● Record extracts:
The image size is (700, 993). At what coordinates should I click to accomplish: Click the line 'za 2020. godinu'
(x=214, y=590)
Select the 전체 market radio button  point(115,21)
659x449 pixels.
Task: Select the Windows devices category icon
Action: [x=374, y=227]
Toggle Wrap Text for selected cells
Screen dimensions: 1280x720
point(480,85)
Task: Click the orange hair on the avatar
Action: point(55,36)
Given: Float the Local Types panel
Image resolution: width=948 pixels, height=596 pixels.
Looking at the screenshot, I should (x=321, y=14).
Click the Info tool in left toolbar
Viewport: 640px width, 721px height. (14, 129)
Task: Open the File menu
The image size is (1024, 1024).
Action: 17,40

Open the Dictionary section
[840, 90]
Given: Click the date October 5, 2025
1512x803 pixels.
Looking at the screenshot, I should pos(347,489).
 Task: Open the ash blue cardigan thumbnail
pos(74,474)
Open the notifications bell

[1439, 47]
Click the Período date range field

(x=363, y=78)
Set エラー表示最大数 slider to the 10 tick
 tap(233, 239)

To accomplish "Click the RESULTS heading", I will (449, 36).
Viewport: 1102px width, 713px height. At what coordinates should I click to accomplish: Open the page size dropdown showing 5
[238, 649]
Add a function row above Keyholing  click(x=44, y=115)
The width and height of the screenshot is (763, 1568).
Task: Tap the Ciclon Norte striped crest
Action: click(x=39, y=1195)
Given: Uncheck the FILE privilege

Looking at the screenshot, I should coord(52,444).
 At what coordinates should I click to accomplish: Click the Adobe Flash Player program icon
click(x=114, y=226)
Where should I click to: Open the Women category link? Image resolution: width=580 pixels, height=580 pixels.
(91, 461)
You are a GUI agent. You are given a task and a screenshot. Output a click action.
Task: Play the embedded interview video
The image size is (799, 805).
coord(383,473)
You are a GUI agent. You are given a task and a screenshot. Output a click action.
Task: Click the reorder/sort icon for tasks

● What to do: Please copy the entire listing, leaving each line exactly as written.

● Solution to the exercise:
The image size is (700, 993). At what coordinates should I click to accomplish: Click the line 'za 2020. godinu'
(x=214, y=590)
Select the 전체 market radio button  point(115,21)
659x449 pixels.
Task: Select the Windows devices category icon
Action: [x=374, y=227]
Toggle Wrap Text for selected cells
Screen dimensions: 1280x720
point(480,85)
Task: Click the orange hair on the avatar
Action: point(55,36)
Given: Float the Local Types panel
Image resolution: width=948 pixels, height=596 pixels.
Looking at the screenshot, I should (x=321, y=14).
Click the Info tool in left toolbar
Viewport: 640px width, 721px height. (14, 129)
Task: Open the File menu
The image size is (1024, 1024).
Action: 17,40

Open the Dictionary section
[840, 90]
Given: Click the date October 5, 2025
1512x803 pixels.
Looking at the screenshot, I should pos(347,489).
 Task: Open the ash blue cardigan thumbnail
pos(74,474)
Open the notifications bell

[1439, 47]
Click the Período date range field

(x=363, y=78)
Set エラー表示最大数 slider to the 10 tick
 tap(233, 239)

To accomplish "Click the RESULTS heading", I will (449, 36).
Viewport: 1102px width, 713px height. At what coordinates should I click to accomplish: Open the page size dropdown showing 5
[238, 649]
Add a function row above Keyholing  click(x=44, y=115)
The width and height of the screenshot is (763, 1568).
Task: Tap the Ciclon Norte striped crest
Action: click(x=39, y=1195)
Given: Uncheck the FILE privilege

Looking at the screenshot, I should coord(52,444).
 At what coordinates should I click to accomplish: Click the Adobe Flash Player program icon
click(x=114, y=226)
Where should I click to: Open the Women category link? Image resolution: width=580 pixels, height=580 pixels.
(91, 461)
You are a GUI agent. You are given a task and a screenshot. Output a click action.
Task: Play the embedded interview video
The image size is (799, 805).
coord(383,473)
You are a GUI agent. You are given a task and a screenshot. Output a click action.
Task: Click the reorder/sort icon for tasks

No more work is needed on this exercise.